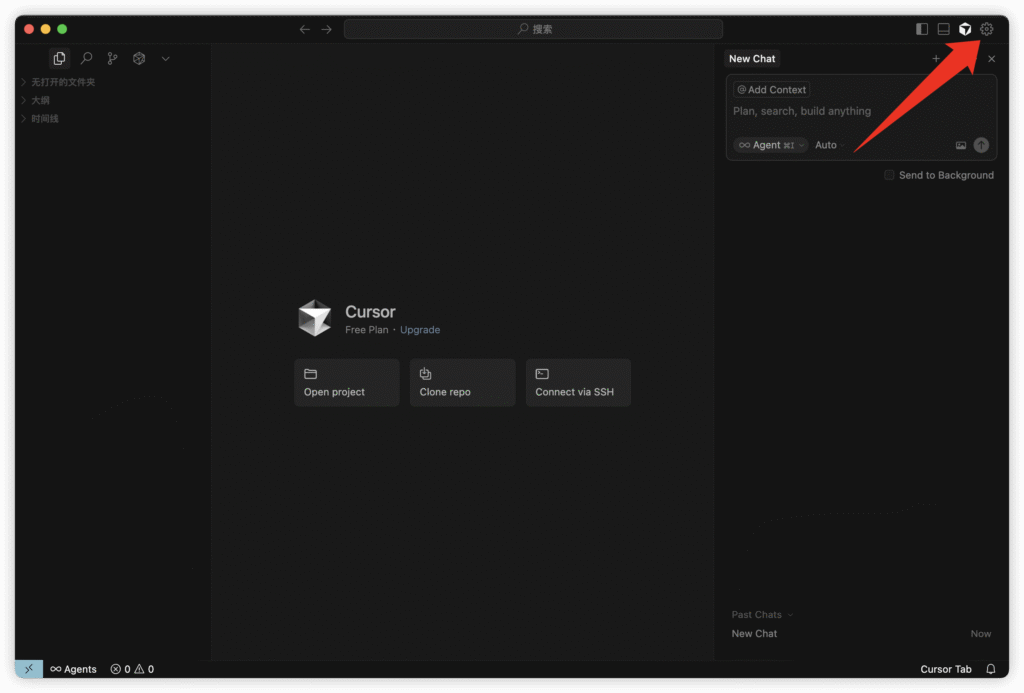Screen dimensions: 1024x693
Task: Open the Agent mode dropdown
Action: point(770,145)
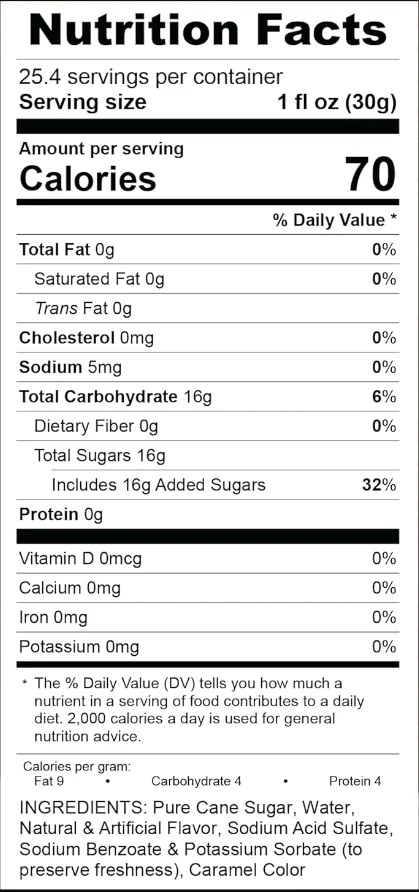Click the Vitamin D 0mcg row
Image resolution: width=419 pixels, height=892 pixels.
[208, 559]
....................
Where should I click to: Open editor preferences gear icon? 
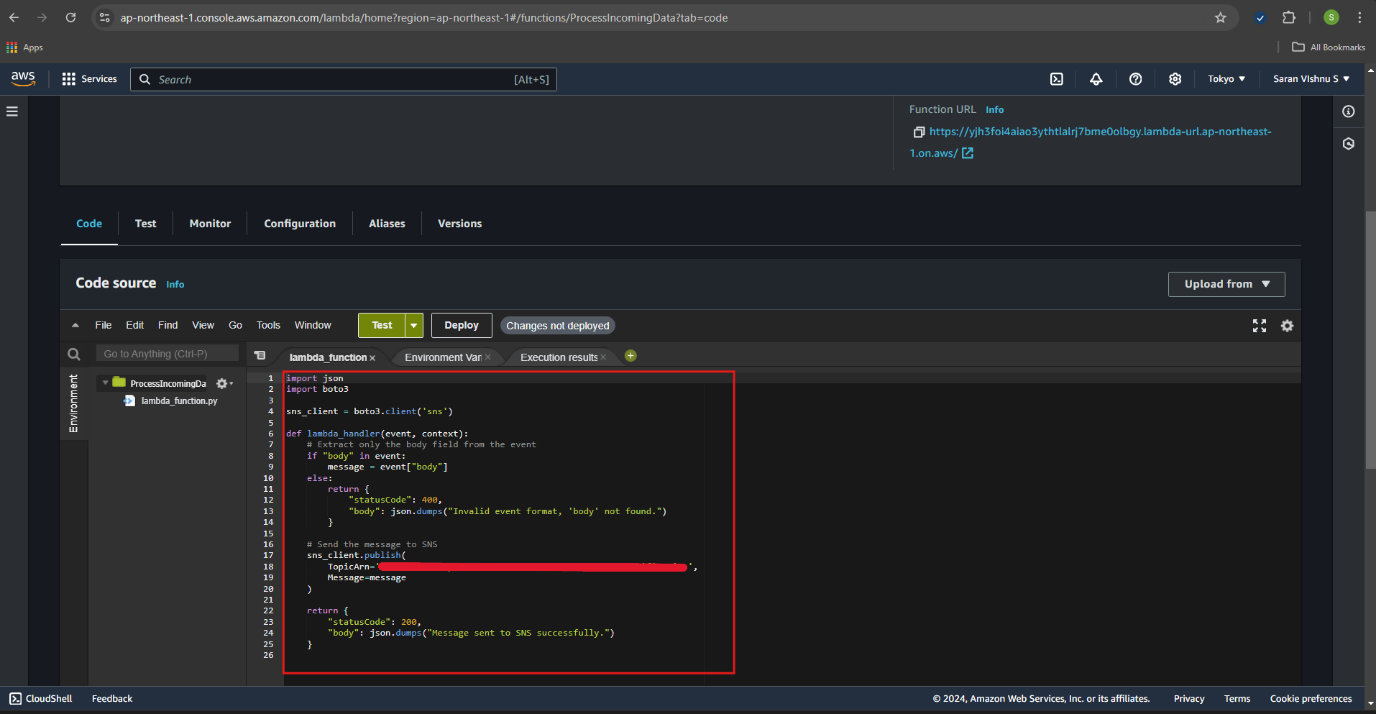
....................
- [Aim] Report every line in the entries above that includes the string "Open".

- [Final answer]
Task: Open the Agent mode dropdown
Where should I click to: Open editor preferences gear icon? 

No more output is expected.